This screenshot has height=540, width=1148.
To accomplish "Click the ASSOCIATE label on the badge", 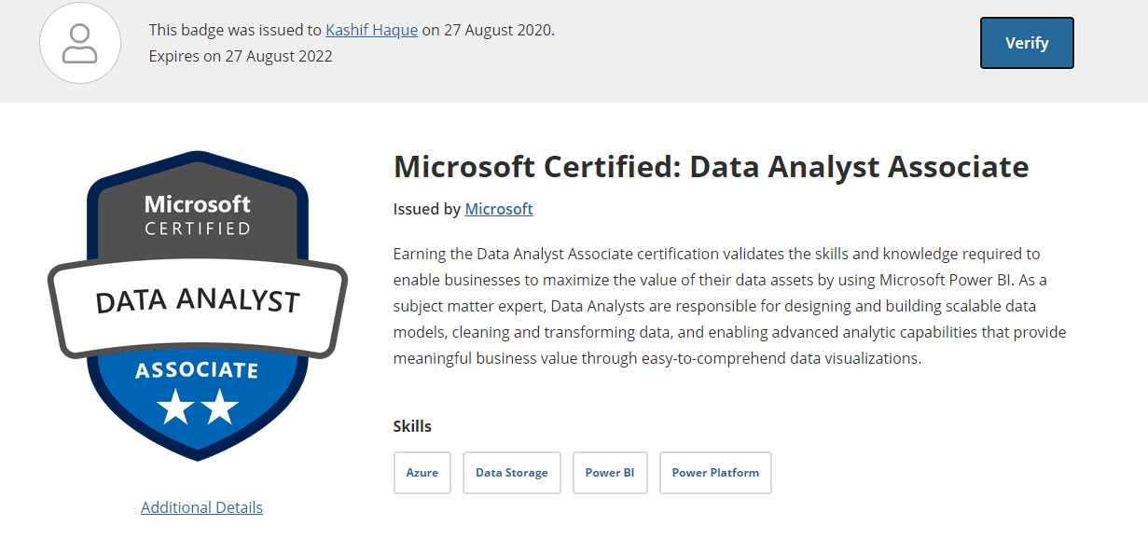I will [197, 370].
################
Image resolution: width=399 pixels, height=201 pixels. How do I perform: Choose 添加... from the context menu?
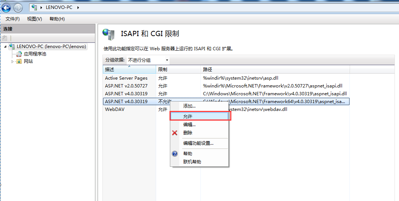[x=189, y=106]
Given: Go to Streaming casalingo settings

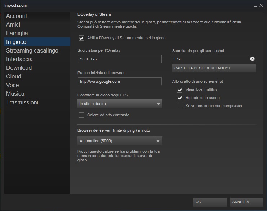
################
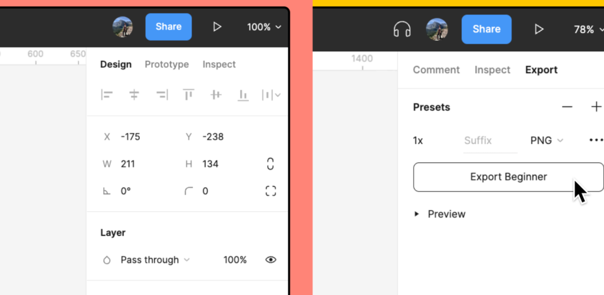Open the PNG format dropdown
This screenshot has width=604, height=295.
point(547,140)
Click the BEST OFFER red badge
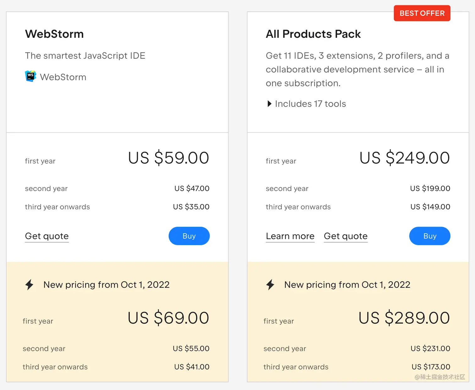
################
### GOAL OF THE EXERCISE:
Write out, word for word, the stretch of entries that begins at the line with "Image resolution: width=399" and ends at the line with "Given: Go to Streaming casalingo settings". Pictures do not belong in it.

### RESPONSE TO THIS EXERCISE:
Image resolution: width=399 pixels, height=201 pixels. How do I perform: Choose 添加... from the context menu?
[x=189, y=106]
Given: Go to Streaming casalingo settings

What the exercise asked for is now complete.